Last week at the farmers market, I could barely believe wild garlic season has come around again. But indeed, it’s that time of the year again when the delicate green leaves are the stars of the scene for a short while.
Considering they are around for a good six weeks only I could not resist to fill my basket with this pungently smelling yet so delicious wild herb.
Not only can any part of this wild growing plant be used for cooking, but the possibilities to use this garlicy herb in the kitchen are nearly unlimited too. From soups to salads, pasta, risotto, or worked into a crust for lamb or other meat dishes, and even salmon.
Many restaurants here in Germany will add wild garlic to their menus – often in the form of soups or serving wild garlic butter with your bread, which is quite a favourite over here. The latter might have to do something with the continuing German obsession of Butterbrot (bread and butter), but that’s another story.
The real showstopper however is wild garlic bread!
After some researching and testing, I found my favourite way to make my own wild garlic bread at home.
This savoury yeast braid is perfect for breakfast, brunch or even a dinner buffet party.
It’s perfect eaten still warm from the oven, topped with plain butter (as the wild garlic is already there) but will also keep for 1-2 days in a cool place.

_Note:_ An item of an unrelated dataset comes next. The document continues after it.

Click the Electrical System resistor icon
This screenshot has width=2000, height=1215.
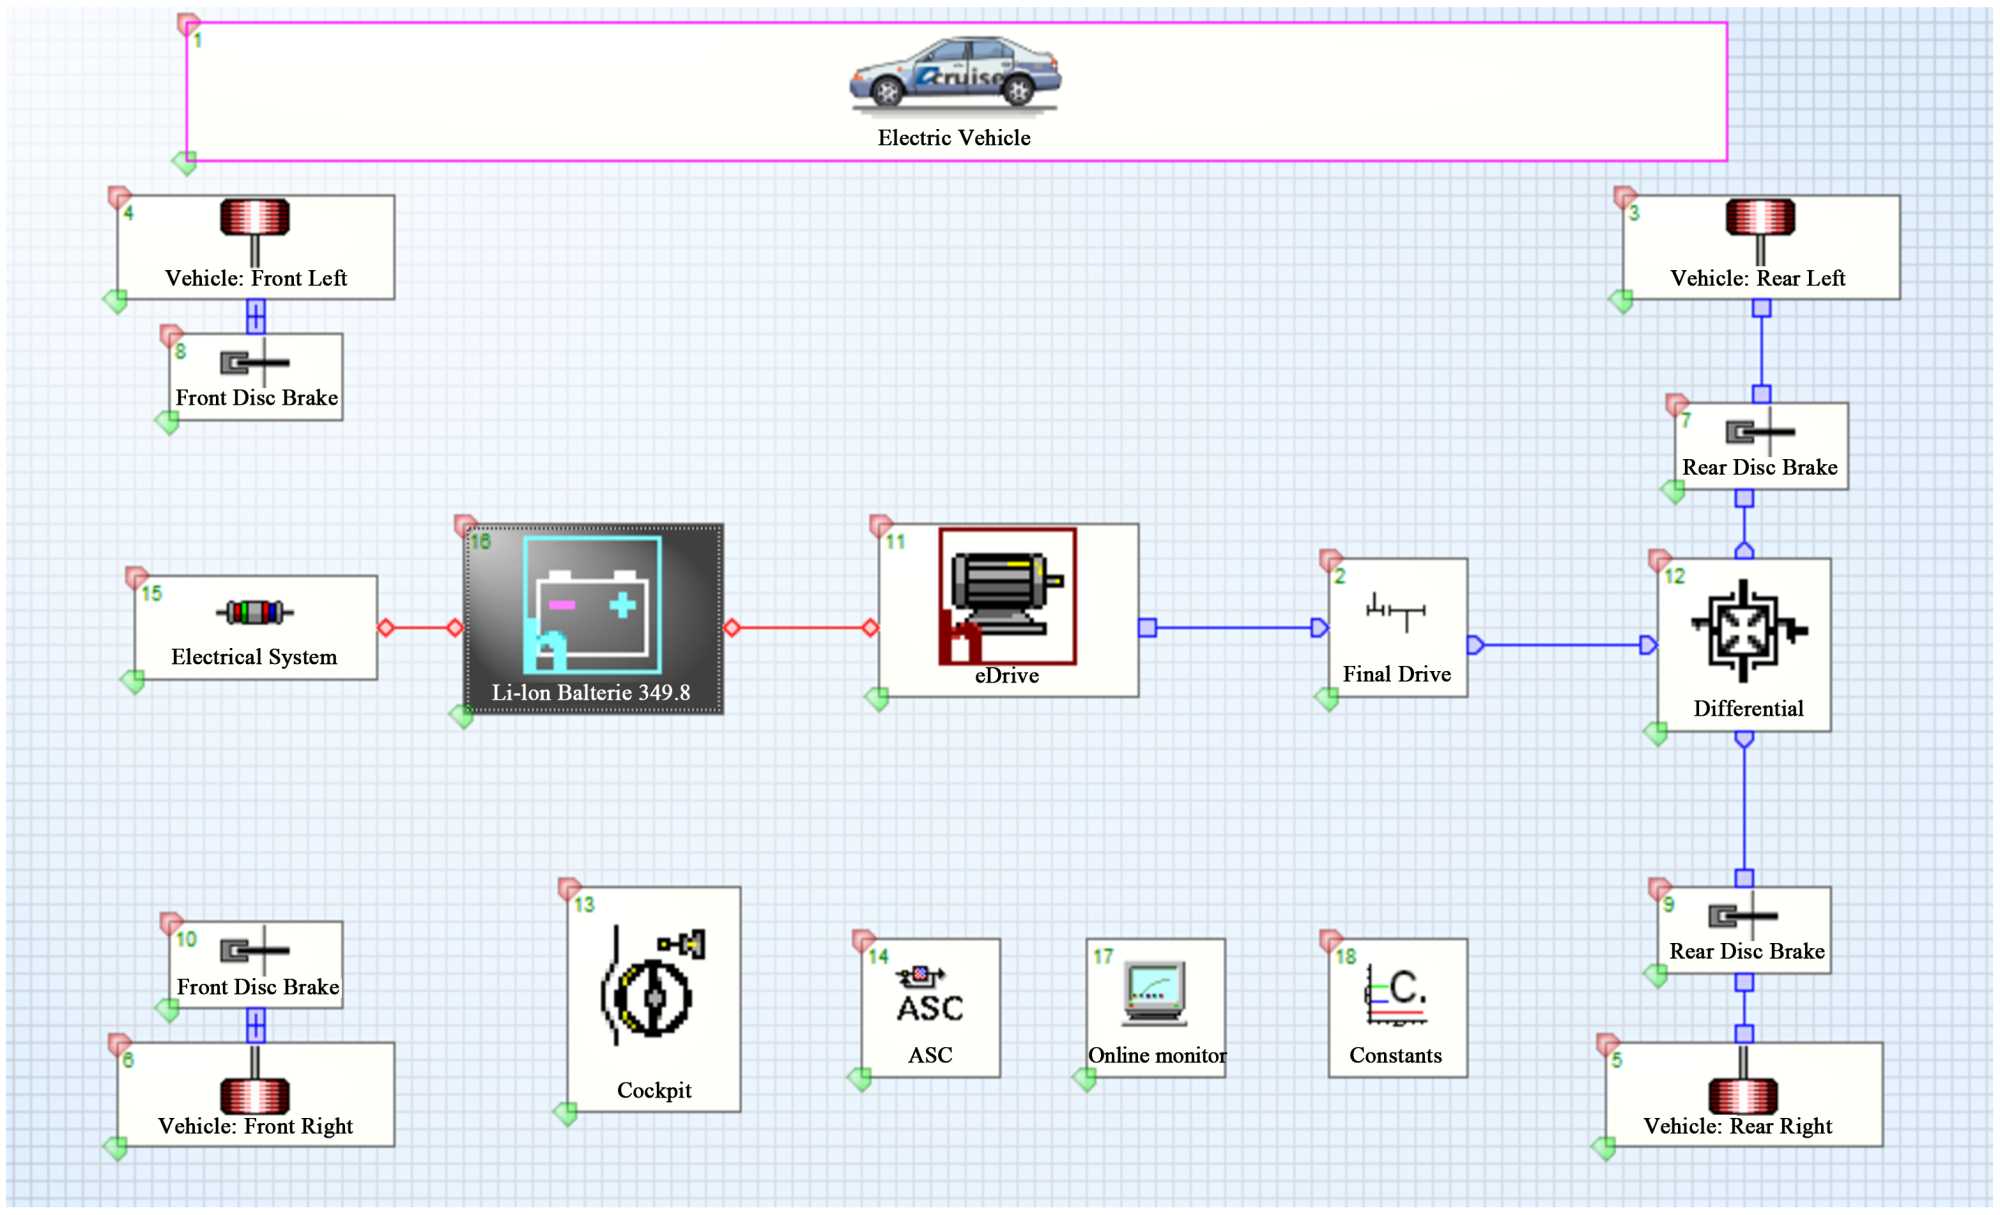click(254, 612)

With wild garlic season in Germany usually coinciding with Easter as well, this recipe a favourite for brunch during the long Easter weekend at my house.

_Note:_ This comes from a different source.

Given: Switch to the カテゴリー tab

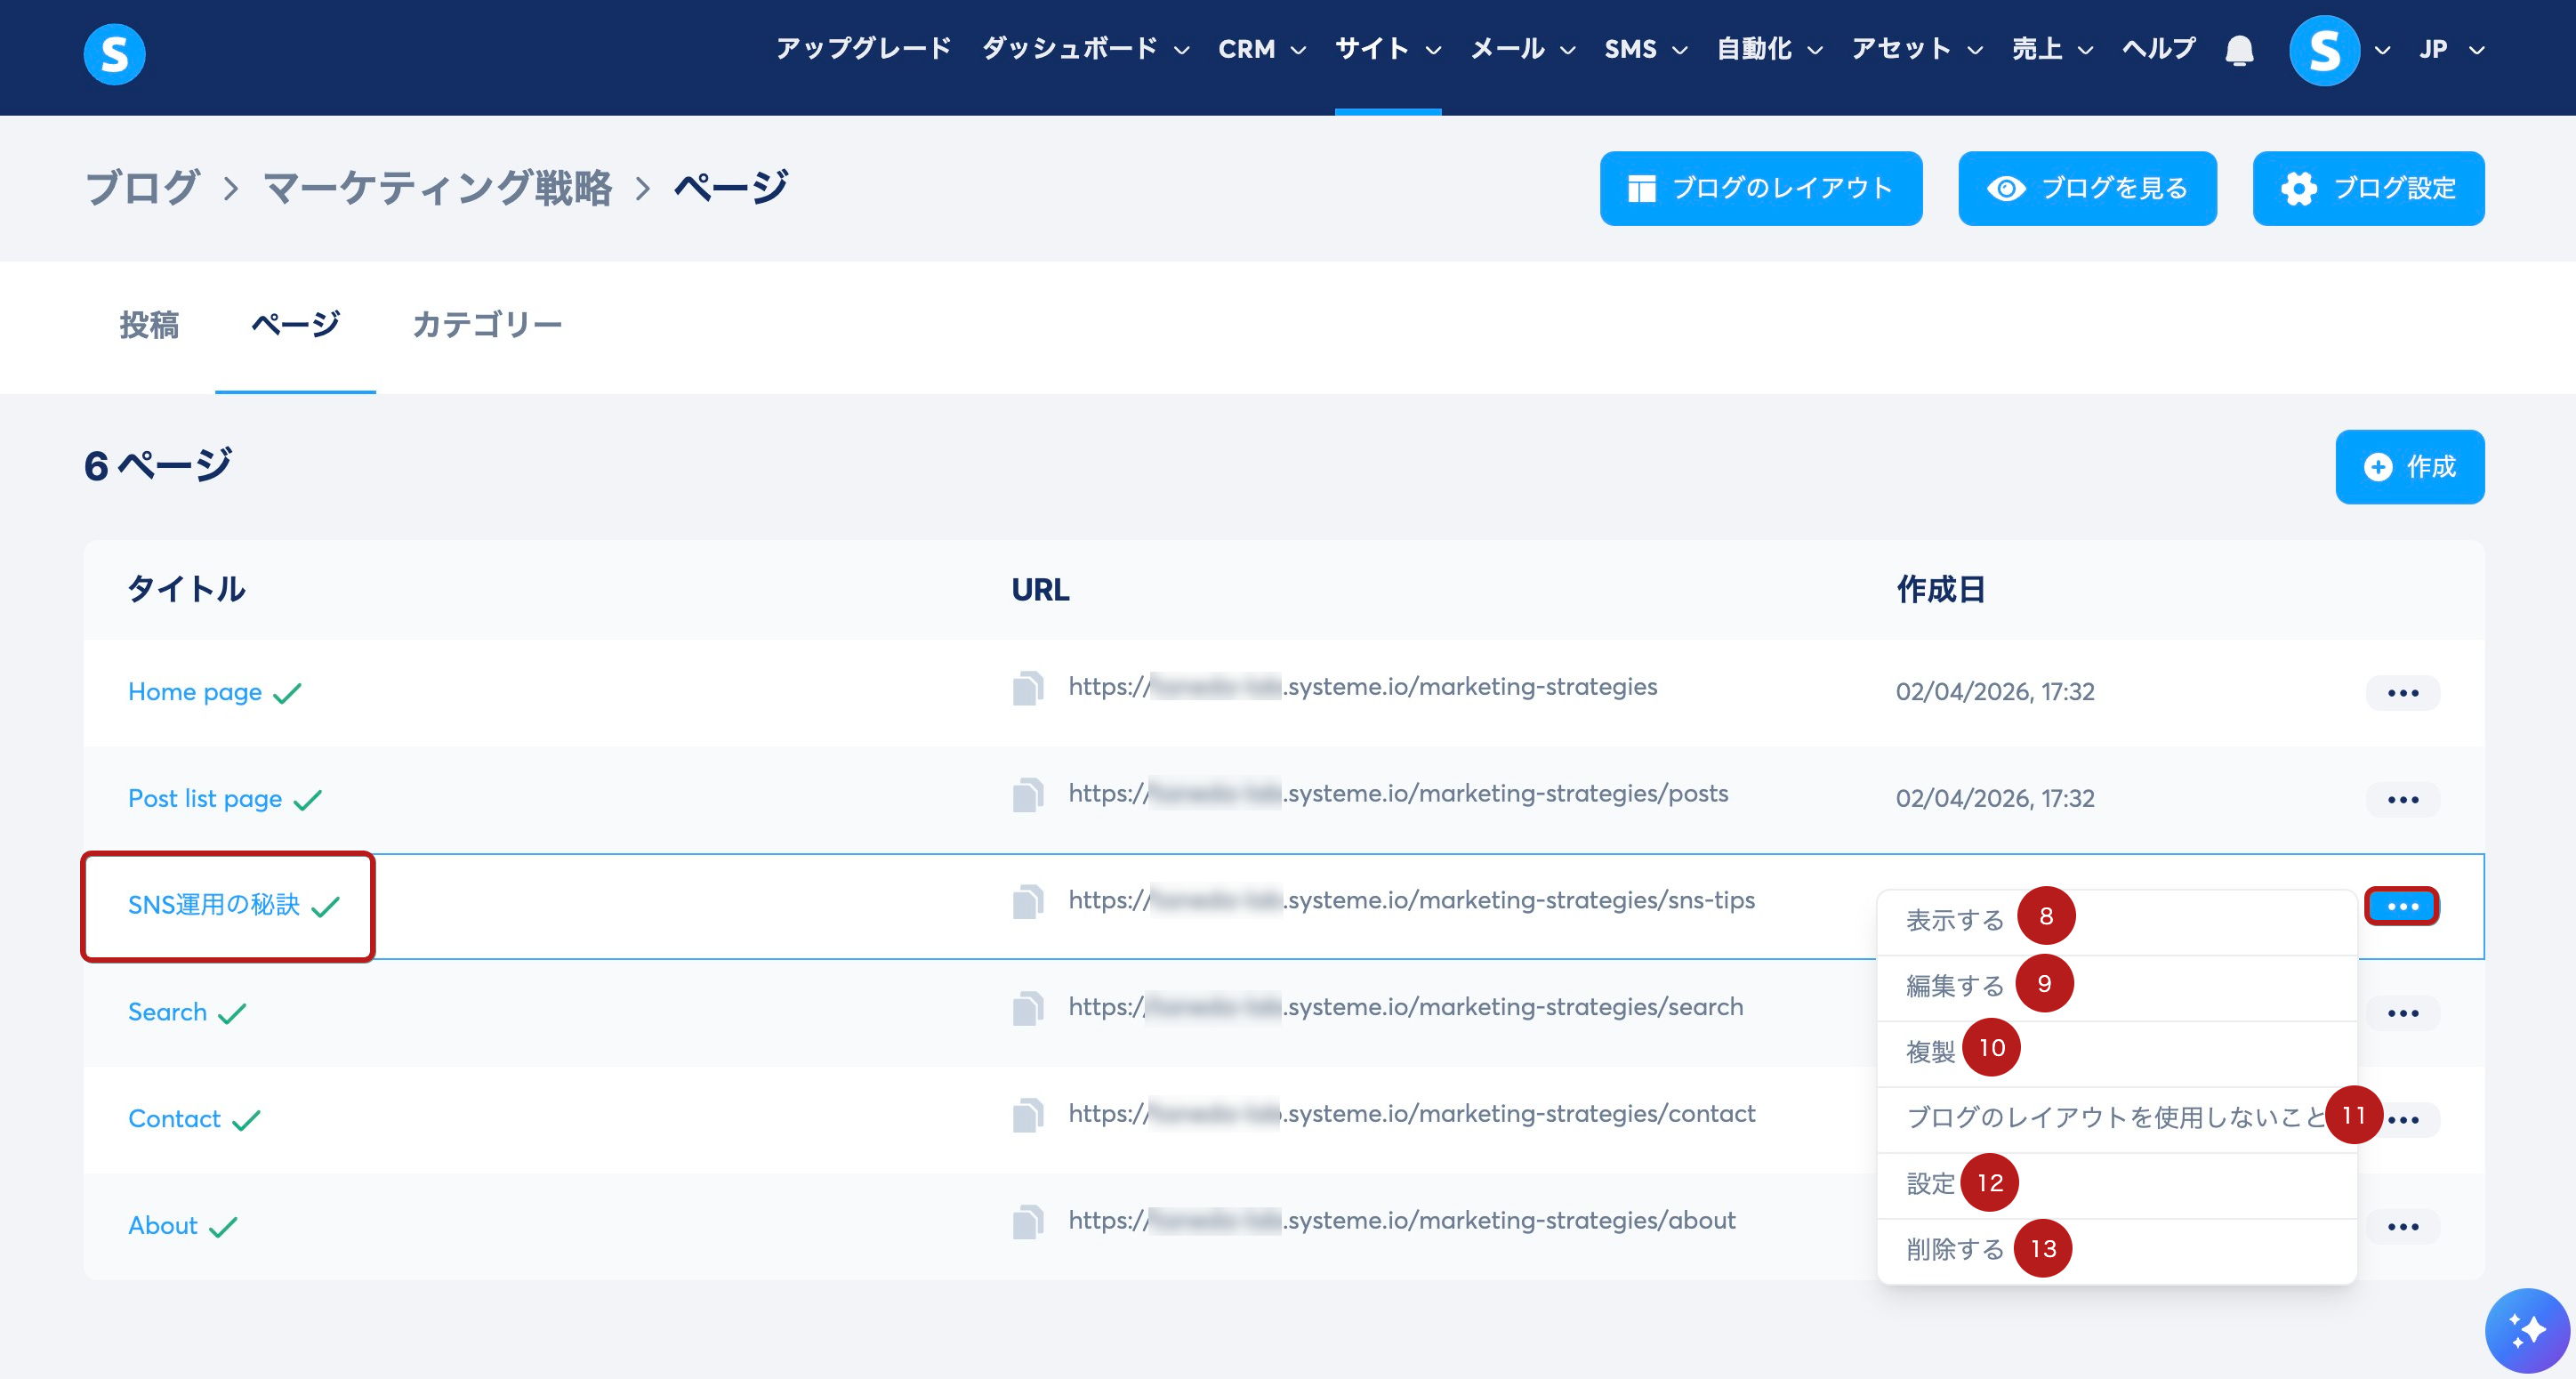Looking at the screenshot, I should click(487, 325).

Go ahead and treat yourself to a loaf or two of this wild garlic yeast braid this Easter, or at any other time during wild garlic season.
Recipe: Wild Garlic Yeast Braid
Serves 2 braids
460 g all-purpose flour
200 ml warm milk
½ teaspoon salt
5 g dry yeast
1 large egg
1 egg yolk
½ teaspoon sugar
20 g butter
80 g wild garlic, finely chopped
1 tablespoon olive oil
In a bowl, mix milk, salt, and dry yeast. Add flour, egg, sugar, and butter. Knead until obtaining a smooth, elastic dough.

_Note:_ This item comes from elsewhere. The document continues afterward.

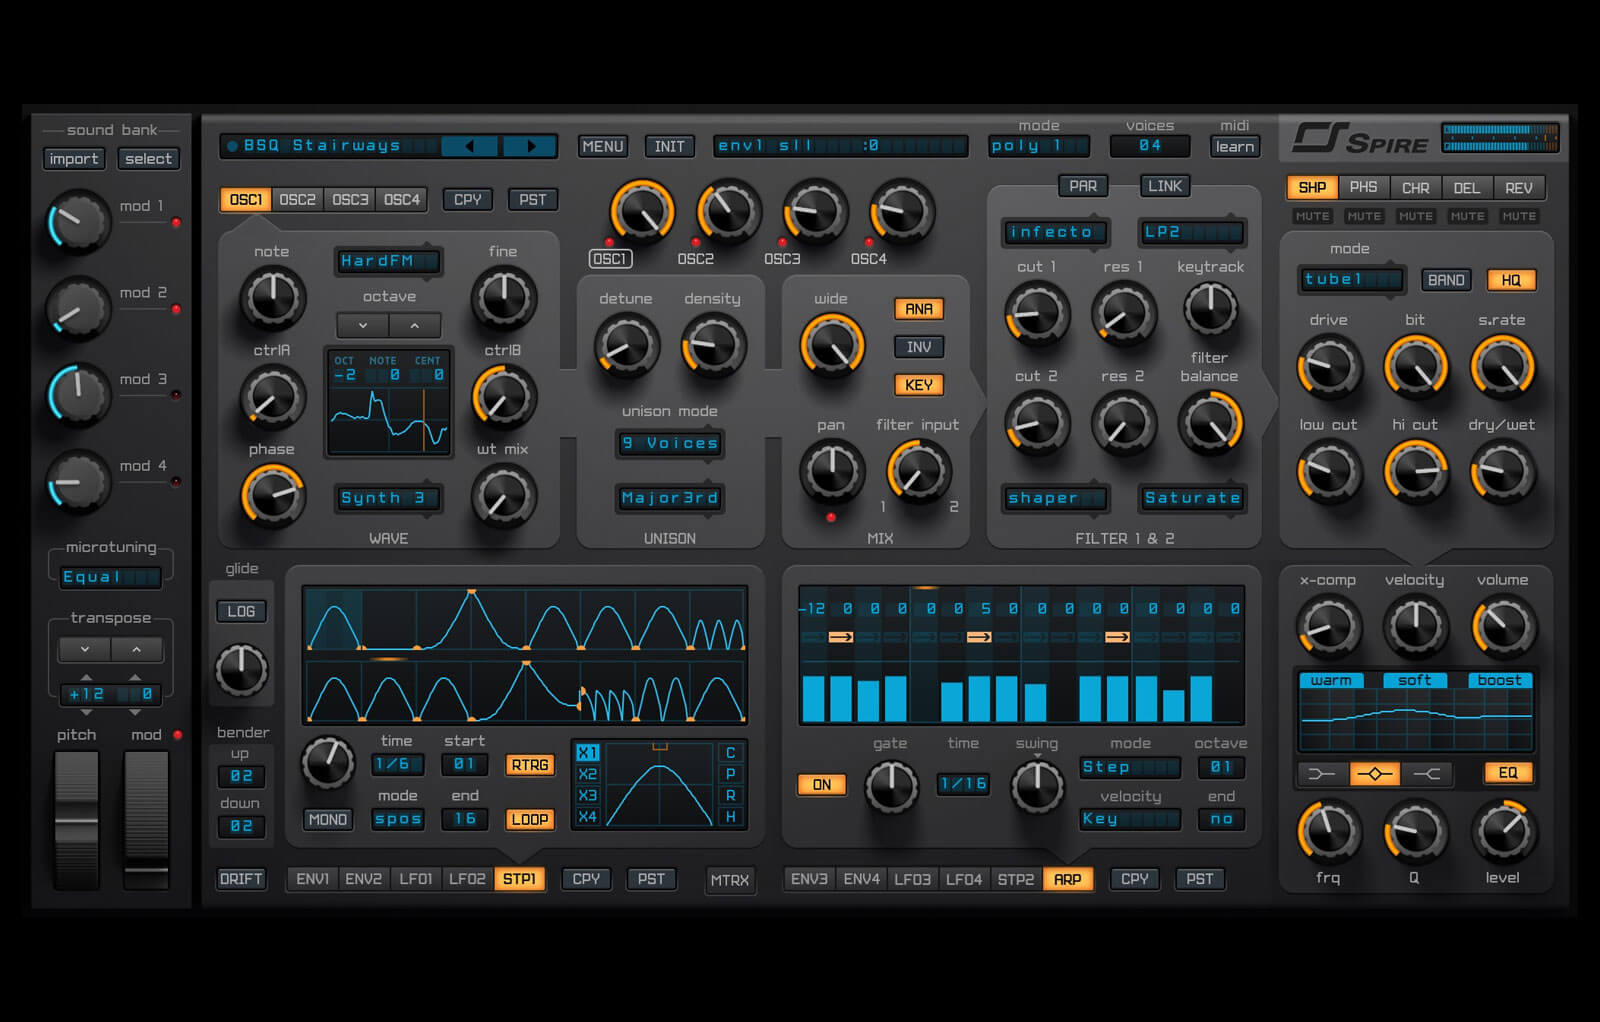1600x1022 pixels.
Task: Turn on the arpeggiator ON switch
Action: pos(821,785)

Roll dough into a ball, place in a bowl and cover with a kitchen towel. Let rise in a warm place for about 60 minutes until doubled in volume.
In a small saucepan, heat oil and lightly fry the wild garlic (for about 2-3 minutes). Season with salt and pepper, then set aside until needed.
On a lightly floured worksurface, knead the dough once more. Add the wild garlic and work into the dough.
Divide the dough into six portions. Roll each into a strand of approximately 20 cm. Braid three of the strands into one loaf, then repeat with the remaining three.
Place the two loafs on a baking sheet lined with parchment paper. Let rise for another 30 minutes.
Preheat oven to 200°C.
Brush the loafs with the egg yolk. Sprinkle with some sea salt.
Bake for 25 minutes until golden brown.